The late Daniel Patrick Moynihan once said, "Everyone is entitled to his own opinion, but not his own facts."

Alan Kadin

    Dear Alan,

    Thank you for your comments and for the time you took in examining my ideas. I am pleased to have the opportunity of addressing some of your issues.

    I must disagree that "[t]ime is all about causality." Time is all about change, in which causality is a feature.

    I agree, of course, that time is irreversible and it is linear, as I state "...the immutable linear movement from birth to death." Why would you think that I contended something different? My contention regarding memory was that the past is memory, which is fickle and not objective. The fact that our past constantly changes does not mean that time moves backwards, but that our perception of what happened is constantly changing.

    I can't agree with your implication that because "time and space are obviously different", they are not inexorably linked. It's not for nothing that Einstein referred to spacetime as a fundamental of nature. Surely it is obvious that when we move spatially, we also move temporally. Time is relative because it depends on - and seen as such by an observer - the location of the events being timed.

    According to the theory I set out, the ability to predict the future is thwarted. We never get to the future, but see it only when it has happened, i.e. it is the past. The future is a probability based on the probability of the past (our memories).

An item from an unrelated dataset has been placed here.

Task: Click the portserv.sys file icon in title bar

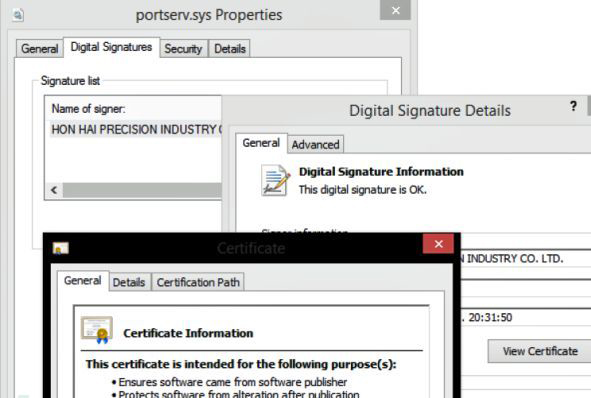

    The above is the reason for my conclusion that the past is not *intrinsically* different from the future. They are both probabilities, i.e. not objective facts. I am not saying that what has happened is the same as what will happen. My point is that we have really no more absolute knowledge of what did happen as we do of what will happen. Our belief that we know what happed is, I'm afraid to say, merely a belief, and I show why that is so.

    As for the quote from Daniel Patrick Moynihan, on the surface it is cute. But 'really', according to what I demonstrate, we do each create our own facts. Nobody's facts are exactly the same facts as someone else's.

    Again, I am pleased to have received your comments, that gave me the opportunity to answer as best as I can.

    Best wishes,

    Ronald

    Thank you Prof Ronald Green,

    You gave good explanation of Logical NOWs...

    Undecidability, Uncomputability, and Unpredictability are very much undesirable properties and out-comes of any theory. That theory might have developed by a very reputed person or by a group of well-educated and knowledgeable persons. There is no point of poring resources, money and highly educated man power into that theory when that theory is failing on above three points.

    I just elaborated what should be the freedom available to an author when the " real open thinking" is supported. Have a look at my essay with title......

    "A properly deciding, Computing and Predicting new theory's Philosophy"

    =snp.gupta

    Ronald,

    Wow! That is a lot to take in. If I understand part of what you say, we live in a memory centric existence. It seems to be dependent, not on time, but perception that moves forward based only on our past. As I read you essay it reminded me of one perceptionяГа one person. I was struck by your reminder that Einstein said that time can't be the same everywhere because there is distance between things. I had just concluded that there has to be a fundamental time to underlie protons that are everywhere the same. They are energy based and energy is E=h(1/time). This is consistent if everything is coincident and based on probability and perception. This would be extremely subjective.

    I am aware that communication is difficult because we live in our own worlds. My view, I think, is similar to yours. I believe in an information based universe and believe that wave-function collapse is the basis of my (yours since we all have our own) perception. The perception, according to the Schrodinger equation is probability 1. But I think there is a huge amount of information in probability 1. It is information about nature and it is based on probabilities 1*1*1*1. Each 1 is the combination of probabilities that contain information fundamental to our perception of the proton in nature. It contains the laws of nature. Information processes separate (create) energy with equal and opposite halves in a creative process that we become part of. It might be one perceptionяГа one person but we are part of a process that is apparently billions of years old. Bohm's concept of an implicate order is appropriate. Billions of similar organisms have unfolded each with an apparent perception. I agree with a subjective view but have been working toward understanding the underlying structure that supports it.

    I like your concepts.

    Dear Gene,

    Thank you for your comments. I note that we seem to have similar views about the perception of 'reality'.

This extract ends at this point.